Ibanez-Beltran' conceded he was removable for violating a state law relating to a controlled substance offense, 8 U.S.C. § 1227(a)(2)(B)®, but he denied being ineligible for relief on the grounds that his *296 marijuana conviction qualified as an aggravated felony, 8 U.S.C. § 1101(a)(43)(B). The Immigration Judge disagreed, concluding that Ibanez-Beltran was ineligible for relief because his Arizona conviction was an aggravated felony. 8 U.S.C. § 1229b(a)(3). The Board of Immigration Appeals affirmed.

An aggravated felony is defined by a long list of offenses that includes “illicit trafficking in a controlled substance, including a drug trafficking crime.” 8 U.S.C. § 1101(a)(43)(B). An offense is a drug trafficking crime if it is punishable as a felony under the federal Controlled Substances Act (CSA). 18 U.S.C. § 924(c)(2); 21 U.S.C. § 801 et seq. An offense is a felony under the CSA if it is punishable by imprisonment of more than one year. 21 U.S.C. §§ 802(13), (44). The government argues that Ibanez-Beltran was convicted of “attempted transportation of marijuana for sale” under Arizona law. The federal counterpart for attempted transportation of marijuana is punishable by imprisonment of more than one year. 21 U.S.C. §§ 841(b)(1)(D), 846. This means that if Ibanez-Beltran was convicted of the state offense of “attempted transportation of marijuana for sale,” he was convicted of an aggravated felony.

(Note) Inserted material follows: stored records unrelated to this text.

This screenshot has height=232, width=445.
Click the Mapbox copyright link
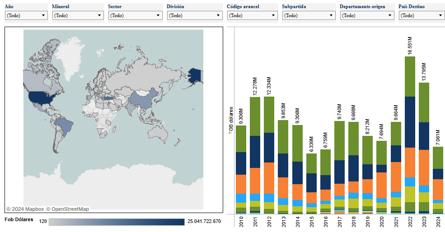pyautogui.click(x=25, y=209)
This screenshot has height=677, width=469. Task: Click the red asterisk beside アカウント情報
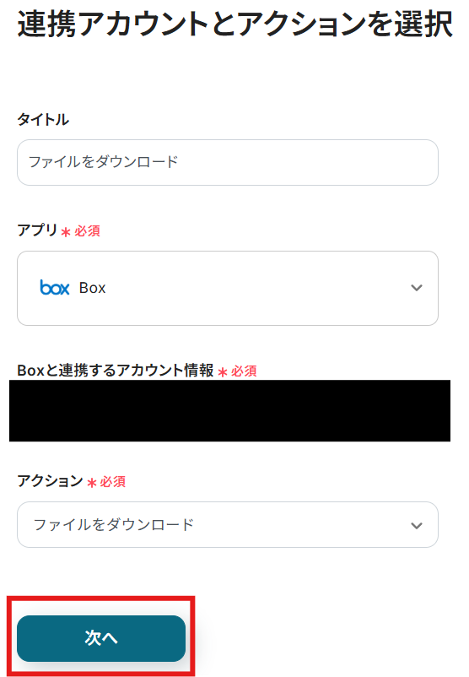(x=223, y=372)
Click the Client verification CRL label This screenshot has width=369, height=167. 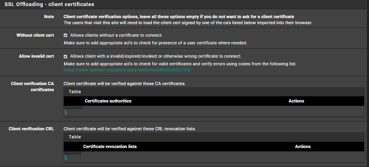(31, 129)
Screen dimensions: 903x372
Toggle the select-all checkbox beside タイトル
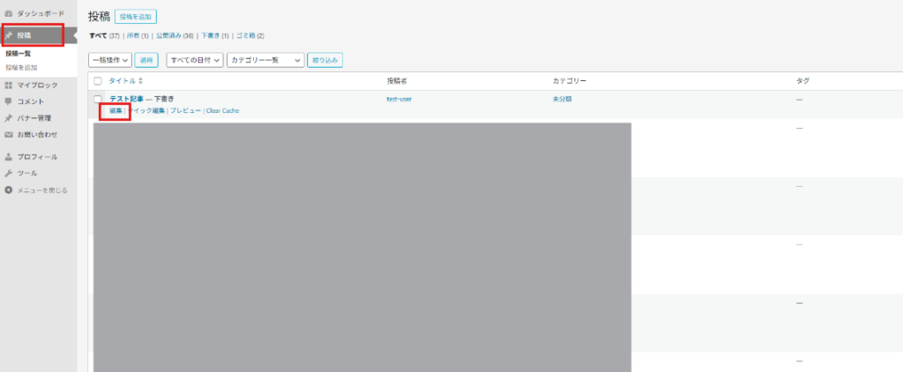(x=98, y=81)
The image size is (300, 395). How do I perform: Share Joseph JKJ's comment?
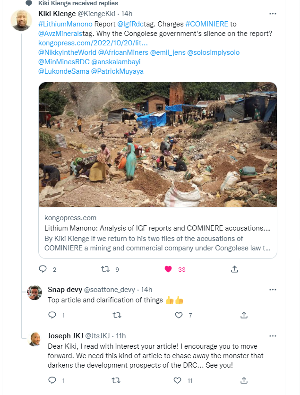244,380
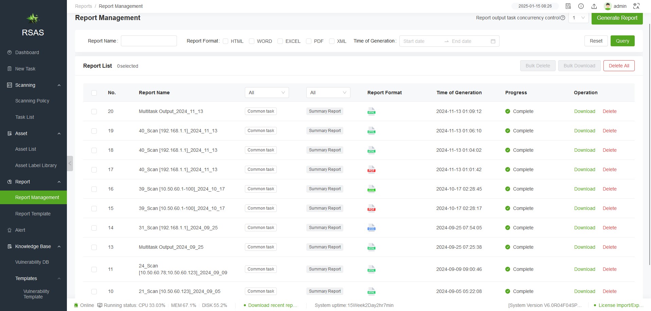Click the concurrency control help question icon

tap(563, 18)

Ibanez-Beltran counters that because the Arizona statute of conviction includes solicitation offenses, namely “offer to transport,” the statute is not a categorical match to the federal drug trafficking offense. He further argues that his statute is not divisible. That would mean Ibanez-Beltran was not convicted of an aggravated felony and the Board of Immigration Appeals erred in deeming him ineligible to request cancellation of removal.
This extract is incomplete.